Hey all.I'm trying to find a leather/suede nail apron like those cheap cloth ones you get at the lumber yards.I go through those cotton ones like water and I'm tired of hunting for decent ones.The ones Home Depot and Lowes sells are not deep enough.I just want a simple 2 pocket leather/suede nail bag that ties on.Anybody?


----------



## Rob (Oct 31, 2006)

Here's one that looks pretty beefy.
http://www.nstarleather.com/optimizer/product/932.html


----------



## Patrick (Nov 16, 2008)

Rob,I found that one as well.It's the closest thing I've found to what I want.I'd rather it have just the 2 big pockets and no hammer loops.I might go with it if I can't find anything else.Thanks for the help.


----------



## Handyman (Jan 2, 2008)

This isnt exactly what you are asking for but it may work for you.http://www.solidhandtools.com/leather-tools.html

http://www.abmtools.com/Leather_too...ves/2_Pocket_Split_Leather_Large_Nail_Bag.htm


----------



## dbhost (Jan 28, 2008)

Try Ace Hardware.

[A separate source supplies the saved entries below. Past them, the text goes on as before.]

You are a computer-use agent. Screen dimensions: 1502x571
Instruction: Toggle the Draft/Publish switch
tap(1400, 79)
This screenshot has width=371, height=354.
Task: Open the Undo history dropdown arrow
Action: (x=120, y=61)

The one I worked at in college sold them, and still does.


----------



## Patrick (Nov 16, 2008)

Rob said:


> Here's one that looks pretty beefy.
> http://www.nstarleather.com/optimizer/product/932.html


 
I just got off the phone with the owner of the company.Very nice man.He's going to custom make me one without the leather loops and with only two pockets.He's also going to make it a couple inches shorter for me so it doesn't wrap around me.:smile: He's charging me a whole dollar more to customize it for me.I should have it by the end of next week.Looks like they make a great product and the customer service is awesome.Thanks for the help,guys.


----------



## Handyman (Jan 2, 2008)

Patrick said:


> He's charging me a whole dollar more to customize it for me.


Now that what I call customer service. You just don't see that much anymore.


----------